→ **Exercise aim**
Down to the last line, reproduce the data below exactly.

→ **Record set**
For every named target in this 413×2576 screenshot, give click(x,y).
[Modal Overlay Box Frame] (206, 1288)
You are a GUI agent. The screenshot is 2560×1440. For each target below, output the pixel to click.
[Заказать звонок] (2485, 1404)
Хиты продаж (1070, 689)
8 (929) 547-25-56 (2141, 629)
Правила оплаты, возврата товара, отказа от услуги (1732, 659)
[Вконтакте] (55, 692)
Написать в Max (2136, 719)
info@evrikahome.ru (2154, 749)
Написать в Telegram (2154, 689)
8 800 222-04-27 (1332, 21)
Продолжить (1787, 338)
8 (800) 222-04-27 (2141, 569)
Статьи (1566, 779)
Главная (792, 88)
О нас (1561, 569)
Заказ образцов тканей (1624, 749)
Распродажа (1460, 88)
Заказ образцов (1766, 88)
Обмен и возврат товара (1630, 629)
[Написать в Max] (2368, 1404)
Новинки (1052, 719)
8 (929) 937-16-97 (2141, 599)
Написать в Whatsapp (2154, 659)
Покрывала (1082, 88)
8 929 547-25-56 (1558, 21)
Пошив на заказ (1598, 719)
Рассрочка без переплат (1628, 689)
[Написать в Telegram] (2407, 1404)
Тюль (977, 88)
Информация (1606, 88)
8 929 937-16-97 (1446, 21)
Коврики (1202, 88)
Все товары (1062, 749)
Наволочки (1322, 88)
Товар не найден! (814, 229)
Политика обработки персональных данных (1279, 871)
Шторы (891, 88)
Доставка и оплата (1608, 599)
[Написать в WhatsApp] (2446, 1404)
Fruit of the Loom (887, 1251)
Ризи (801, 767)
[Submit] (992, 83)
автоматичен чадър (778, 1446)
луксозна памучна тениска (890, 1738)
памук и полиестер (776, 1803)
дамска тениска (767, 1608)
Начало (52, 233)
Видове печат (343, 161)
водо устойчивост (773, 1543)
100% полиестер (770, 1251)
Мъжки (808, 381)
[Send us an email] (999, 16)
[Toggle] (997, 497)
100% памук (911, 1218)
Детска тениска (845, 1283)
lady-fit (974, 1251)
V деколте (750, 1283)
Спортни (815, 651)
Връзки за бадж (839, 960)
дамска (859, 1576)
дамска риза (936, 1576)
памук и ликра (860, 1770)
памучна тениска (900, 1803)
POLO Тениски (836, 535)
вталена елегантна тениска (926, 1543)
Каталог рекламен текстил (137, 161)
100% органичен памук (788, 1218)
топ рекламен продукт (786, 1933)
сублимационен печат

→ **Answer box**
For every named target in this 413×2576 screenshot, give click(x,y).
[Modal Overlay Box Frame] (206, 1288)
You are a GUI agent. The screenshot is 2560×1440. For each target below, output the pixel to click.
[Заказать звонок] (2485, 1404)
Хиты продаж (1070, 689)
8 (929) 547-25-56 (2141, 629)
Правила оплаты, возврата товара, отказа от услуги (1732, 659)
[Вконтакте] (55, 692)
Написать в Max (2136, 719)
info@evrikahome.ru (2154, 749)
Написать в Telegram (2154, 689)
8 800 222-04-27 (1332, 21)
Продолжить (1787, 338)
8 (800) 222-04-27 (2141, 569)
Статьи (1566, 779)
Главная (792, 88)
О нас (1561, 569)
Заказ образцов тканей (1624, 749)
Распродажа (1460, 88)
Заказ образцов (1766, 88)
Обмен и возврат товара (1630, 629)
[Написать в Max] (2368, 1404)
Новинки (1052, 719)
8 (929) 937-16-97 (2141, 599)
Написать в Whatsapp (2154, 659)
Покрывала (1082, 88)
8 929 547-25-56 (1558, 21)
Пошив на заказ (1598, 719)
Рассрочка без переплат (1628, 689)
[Написать в Telegram] (2407, 1404)
Тюль (977, 88)
Информация (1606, 88)
8 929 937-16-97 (1446, 21)
Коврики (1202, 88)
Все товары (1062, 749)
Наволочки (1322, 88)
Товар не найден! (814, 229)
Политика обработки персональных данных (1279, 871)
Шторы (891, 88)
Доставка и оплата (1608, 599)
[Написать в WhatsApp] (2446, 1404)
Fruit of the Loom (887, 1251)
Ризи (801, 767)
[Submit] (992, 83)
автоматичен чадър (778, 1446)
луксозна памучна тениска (890, 1738)
памук и полиестер (776, 1803)
дамска тениска (767, 1608)
Начало (52, 233)
Видове печат (343, 161)
водо устойчивост (773, 1543)
100% полиестер (770, 1251)
Мъжки (808, 381)
[Send us an email] (999, 16)
[Toggle] (997, 497)
100% памук (911, 1218)
Детска тениска (845, 1283)
lady-fit (974, 1251)
V деколте (750, 1283)
Спортни (815, 651)
Връзки за бадж (839, 960)
дамска (859, 1576)
дамска риза (936, 1576)
памук и ликра (860, 1770)
памучна тениска (900, 1803)
POLO Тениски (836, 535)
вталена елегантна тениска (926, 1543)
Каталог рекламен текстил (137, 161)
100% органичен памук (788, 1218)
топ рекламен продукт (786, 1933)
сублимационен печат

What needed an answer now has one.